A reunião já estava marcada, faz parte da estratégia de presidente da CIP, António Saraiva, para ouvir a opinião dos seus associados. O presidente da Confederação Empresarial de Portugal (CIP) explicou ao ECO que, na reunião, os responsáveis associativos lhe deram conta da sua “preocupação por causa do aumento do salário mínimo”, e do “risco de falências, porque há empresas que não vão aguentar este aumento salarial”.

César Araújo, presidente da ANIVEC, (à esquerda), conversa com o presidente da CIP, António Saraiva (ao centro) e com Luís Onofre, que lidera a APICCAPS (à direita).22 Novembro, 2019

“Estamos preocupados”, afirma César Araújo ao ECO. O presidente da ANIVEC sublinha que as empresas têm encargos muito avultados porque apesar de o salário mínimo ser de 635 euros brutos (os trabalhadores levam para casa 565,15 euros líquidos, em 14 remunerações, a que acresce o subsídio de refeição (2,5 euros por dia). Os empregadores têm ainda de descontar todos os meses 150,81 euros referentes à Taxa Social Única (TSU). O industrial sente que o modo como está a ser feita a discussão do salário mínimo “é uma forma camuflada de denegrir a indústria”.

Este aumento nos custos de produção é um fator que vai “pesar na competitividade de empresas que trabalham essencialmente para o mercado global”, frisa César Araújo, recordando que a conjuntura não é a mais favorável tendo em conta “o abrandamento da Alemanha, que vai acabar por afetar Portugal direta ou indiretamente”, mas também as incertezas relacionadas com o Brexit.

Esta avaliação dos industriais contraria as declarações, e a decisão, do Presidente da República sobre o salário mínimo. Este sábado ao fim do dia, Marcelo deu uma espécie de resposta às dúvidas suscitadas pelo presidente da CIP. “O Presidente da República promulgou e, ao promulgar, disse que parecia razoável no contexto português. Eu não mudo de opinião em 15 dias, não chega a um mês. É razoável aquela decisão no contexto português”, afirmou Marcelo Rebelo de Sousa aos jornalistas, à margem da cerimónia de juramento de Hipócrates dos novos médicos da Região do Sul da Ordem dos Médicos, na Universidade de Lisboa.

Os riscos para a indústria não estão apenas no salário mínimo.

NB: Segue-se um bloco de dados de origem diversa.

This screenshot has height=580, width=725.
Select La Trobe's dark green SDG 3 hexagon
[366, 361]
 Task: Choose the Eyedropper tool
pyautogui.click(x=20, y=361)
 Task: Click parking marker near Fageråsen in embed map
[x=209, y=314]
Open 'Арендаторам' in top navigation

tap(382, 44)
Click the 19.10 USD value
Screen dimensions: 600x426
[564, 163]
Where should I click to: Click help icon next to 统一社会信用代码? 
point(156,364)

A concorrência direta de países como a Turquia é outra das dores de cabeça destas indústrias. Até porque, no caso do têxtil as exportações nos primeiros nove meses do ano registaram uma quebra de 1% face ao período homólogo, com um valor acumulado em 3.957 milhões de euros. Sendo que Espanha e Alemanha foram os destinos que registaram maiores quedas absolutas, respetivamente de menos 49 milhões de euros, ou seja -3,8%, e menos 16 milhões de euros (equivalente a -4,5%).

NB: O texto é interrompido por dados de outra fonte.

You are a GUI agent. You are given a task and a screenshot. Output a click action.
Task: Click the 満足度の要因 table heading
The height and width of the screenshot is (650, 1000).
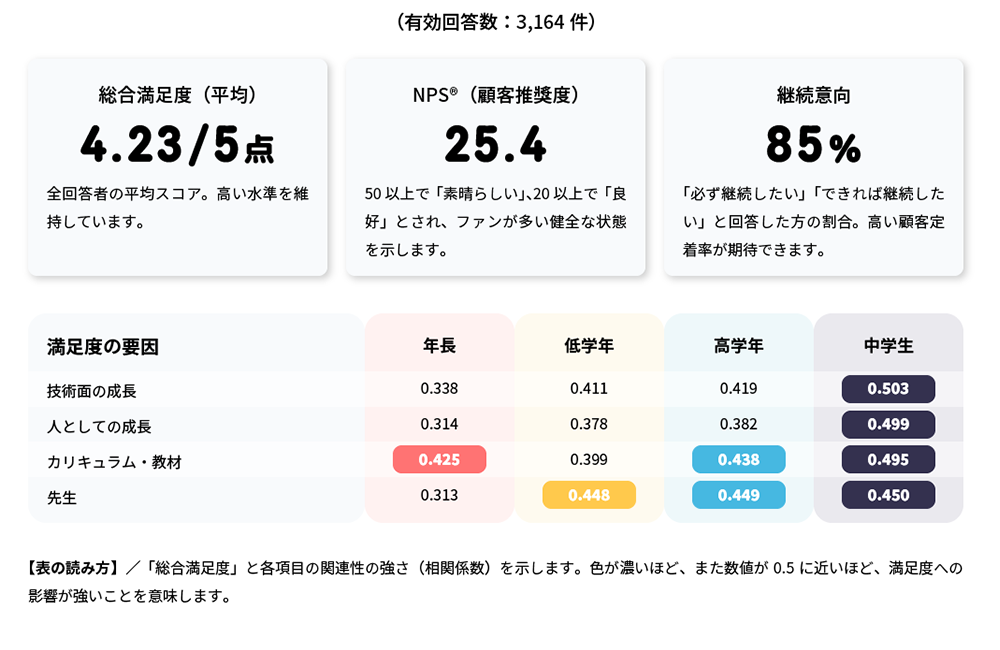103,347
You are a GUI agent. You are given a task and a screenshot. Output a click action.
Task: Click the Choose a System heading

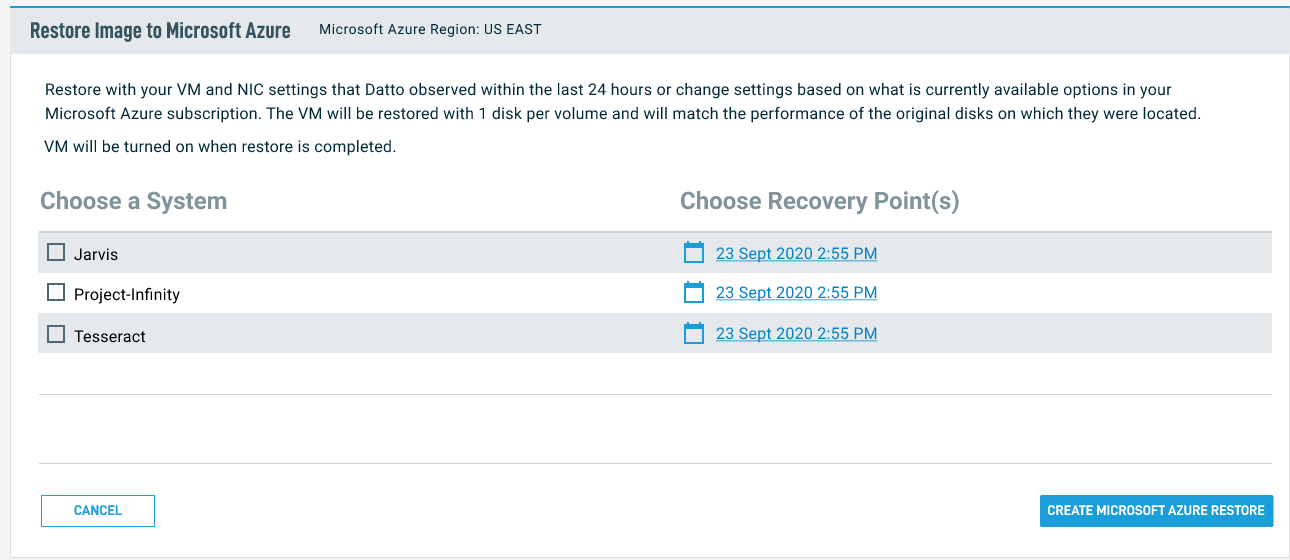(x=133, y=201)
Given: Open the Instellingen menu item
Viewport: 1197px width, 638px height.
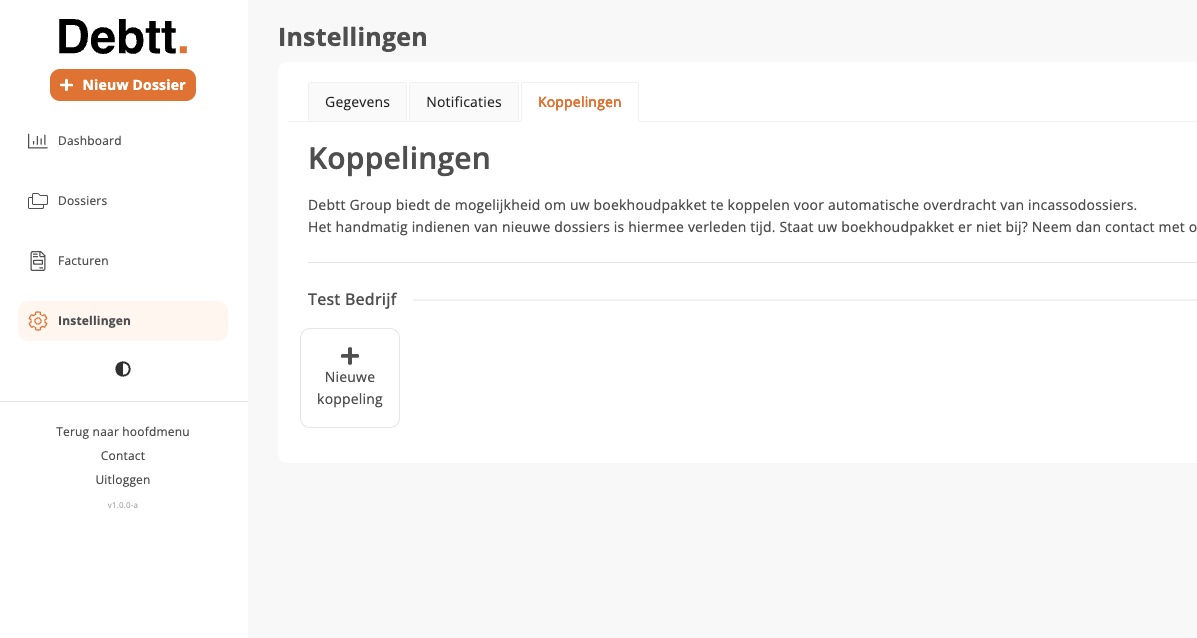Looking at the screenshot, I should click(94, 321).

A cinco dias da Concertação Social começar discutir o acordo sobre política de rendimentos e competitividade — um “acordo de médio prazo sobre salários, rendimentos e competitividade, em articulação com matérias prioritárias como a valorização dos jovens qualificados, a conciliação do trabalho, vida pessoal e familiar e a formação profissional” — os dirigentes associativos sublinharam nesta reunião a necessidade de o Governo avançar com “estímulos ao desenvolvimento económico português”. “Não se tratam de contrapartidas”, frisa César Araújo, mas de criar condições para que “as empresas possam criar bons empregos”. O presidente da ANIVEC lembra ainda que muitas das empresas do têxtil e do calçado estão no interior do país e desempenham um papel muito importante na fixação das populações, já que “grande parte dos contratos celebrados são sem termos” e “empregam muita mão-de-obra feminina”, o que “cria estabilidade familiar”.

Sem querer levantar a ponta do véu, o responsável disse ainda que vão “entregar um conjunto de medidas que poderão desenvolver o crescimento e a sustentabilidade das empresas nacionais” para que António Saraiva possa negociar com os restantes parceiros o acordo que “permita às empresas continuarem a ser competitivas a nível mundial”.